Self-employed business people can deduct expenses associated with their business to offset their self-employment income. You may even have a business loss that offsets other income, reducing your taxable income. These expenses are reported separately from your other tax deductions. Since business expenses are reported on Schedule C, you can deduct them even if you don’t itemize -- that is, if you choose to take the standard deduction.
You use Schedule C to record the income from your business, as well as expenses associated with that business. You can deduct items such as office supplies, professional fees, advertising expenses, travel and mileage. You deduct these expenses from your income to figure your profit or loss and record this amount on Line 12 of Form 1040. If your business expenses are less than $5,000, you can use Schedule C-EZ instead of Schedule C.
The IRS allows every taxpayer to reduce his taxable income by a standard deduction. The IRS sets the amount for the standard deduction each year. You’re allowed to choose between the total of all your itemized deductions, as reported on Schedule A, and the standard deduction – choosing whichever amount is the greatest results in the most tax savings. If you’re over 65 or blind, you can take an extra standard deduction. Take the standard deduction on Line 40 of Form 1040.
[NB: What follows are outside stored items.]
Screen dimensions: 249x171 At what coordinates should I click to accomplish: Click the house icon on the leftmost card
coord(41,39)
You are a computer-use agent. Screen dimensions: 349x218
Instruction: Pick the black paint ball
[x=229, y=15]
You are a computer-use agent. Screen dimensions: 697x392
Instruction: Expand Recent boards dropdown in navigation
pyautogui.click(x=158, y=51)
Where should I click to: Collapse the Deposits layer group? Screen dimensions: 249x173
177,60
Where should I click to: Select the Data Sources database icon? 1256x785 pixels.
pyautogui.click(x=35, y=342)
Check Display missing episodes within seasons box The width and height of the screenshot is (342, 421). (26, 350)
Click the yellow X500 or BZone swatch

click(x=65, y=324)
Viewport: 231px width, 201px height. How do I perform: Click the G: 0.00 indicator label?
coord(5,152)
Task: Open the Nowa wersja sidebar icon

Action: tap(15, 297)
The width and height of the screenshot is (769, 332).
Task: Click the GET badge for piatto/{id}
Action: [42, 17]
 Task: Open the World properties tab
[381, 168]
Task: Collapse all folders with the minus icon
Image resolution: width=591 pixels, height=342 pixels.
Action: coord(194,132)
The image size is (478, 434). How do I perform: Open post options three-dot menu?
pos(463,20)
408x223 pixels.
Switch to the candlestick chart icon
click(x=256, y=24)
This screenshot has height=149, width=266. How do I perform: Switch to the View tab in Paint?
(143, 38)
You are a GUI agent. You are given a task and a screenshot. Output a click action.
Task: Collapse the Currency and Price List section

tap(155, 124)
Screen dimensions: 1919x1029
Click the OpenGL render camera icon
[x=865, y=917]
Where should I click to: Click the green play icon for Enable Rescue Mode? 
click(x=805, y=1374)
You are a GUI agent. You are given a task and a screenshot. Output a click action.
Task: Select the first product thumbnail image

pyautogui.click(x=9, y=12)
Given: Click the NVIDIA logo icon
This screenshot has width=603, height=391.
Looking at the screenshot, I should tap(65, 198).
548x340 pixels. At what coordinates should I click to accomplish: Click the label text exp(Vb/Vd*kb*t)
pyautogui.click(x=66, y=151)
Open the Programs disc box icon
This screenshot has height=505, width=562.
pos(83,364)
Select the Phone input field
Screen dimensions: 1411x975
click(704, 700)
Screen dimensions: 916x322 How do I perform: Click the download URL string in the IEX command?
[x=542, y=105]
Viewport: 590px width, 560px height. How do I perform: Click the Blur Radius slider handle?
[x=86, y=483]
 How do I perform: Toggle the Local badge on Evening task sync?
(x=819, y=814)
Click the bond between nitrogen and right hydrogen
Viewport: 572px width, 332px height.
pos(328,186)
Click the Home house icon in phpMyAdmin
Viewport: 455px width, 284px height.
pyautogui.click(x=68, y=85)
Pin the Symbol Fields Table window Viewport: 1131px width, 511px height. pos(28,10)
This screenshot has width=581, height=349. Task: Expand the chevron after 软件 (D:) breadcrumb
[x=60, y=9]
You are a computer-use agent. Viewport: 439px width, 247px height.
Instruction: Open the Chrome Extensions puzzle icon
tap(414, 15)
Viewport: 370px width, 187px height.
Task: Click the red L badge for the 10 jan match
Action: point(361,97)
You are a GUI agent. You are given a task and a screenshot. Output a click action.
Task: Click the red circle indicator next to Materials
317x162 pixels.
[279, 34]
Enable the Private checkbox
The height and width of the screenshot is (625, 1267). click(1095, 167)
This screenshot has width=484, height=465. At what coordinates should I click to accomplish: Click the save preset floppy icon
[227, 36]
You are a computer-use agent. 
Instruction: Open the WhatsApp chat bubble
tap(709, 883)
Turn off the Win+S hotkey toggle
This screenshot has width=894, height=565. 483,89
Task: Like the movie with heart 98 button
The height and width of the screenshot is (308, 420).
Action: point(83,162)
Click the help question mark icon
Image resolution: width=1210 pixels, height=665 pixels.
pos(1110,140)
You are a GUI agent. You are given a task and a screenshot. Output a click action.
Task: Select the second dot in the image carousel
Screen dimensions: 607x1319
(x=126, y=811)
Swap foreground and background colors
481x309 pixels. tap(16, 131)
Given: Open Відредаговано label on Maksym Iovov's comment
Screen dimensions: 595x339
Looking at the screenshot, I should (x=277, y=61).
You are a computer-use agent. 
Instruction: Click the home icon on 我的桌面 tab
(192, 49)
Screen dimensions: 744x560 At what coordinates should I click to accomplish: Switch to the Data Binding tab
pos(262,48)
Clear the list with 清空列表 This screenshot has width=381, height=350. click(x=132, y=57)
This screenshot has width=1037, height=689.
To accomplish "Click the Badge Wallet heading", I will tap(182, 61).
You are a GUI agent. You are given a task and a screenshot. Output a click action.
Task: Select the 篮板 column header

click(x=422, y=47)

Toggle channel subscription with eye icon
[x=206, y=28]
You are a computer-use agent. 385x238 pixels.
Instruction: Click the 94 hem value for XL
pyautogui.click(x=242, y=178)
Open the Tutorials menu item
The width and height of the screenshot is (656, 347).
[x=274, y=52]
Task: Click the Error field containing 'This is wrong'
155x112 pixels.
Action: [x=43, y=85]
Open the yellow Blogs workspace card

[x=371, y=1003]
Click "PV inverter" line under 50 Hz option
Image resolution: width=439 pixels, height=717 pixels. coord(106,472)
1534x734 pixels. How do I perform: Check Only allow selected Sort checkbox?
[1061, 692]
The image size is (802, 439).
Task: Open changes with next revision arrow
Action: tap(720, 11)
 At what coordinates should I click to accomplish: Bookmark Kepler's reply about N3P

Standard Deduction Not Allowed
Though most taxpayers have the option of taking the standard deduction instead of itemizing, a few people must itemize. If you’re married filing separately and your spouse itemizes, you also must itemize. If you change the accounting method of your business and are required to file a new tax return for a period of less than 12 months, you can’t take the standard deduction, and if you were a nonresident alien for part of the year you also can’t use the standard deduction.
Even if you elect to take the standard deduction, the IRS does allow a few other deductions and credits that you can take on Form 1040 without itemizing. These include tax-exempt contributions to a health savings account or a retirement plan, alimony, student loan interest, education expenses, the cost of self-employed health insurance and part of the amount you pay in self-employment tax.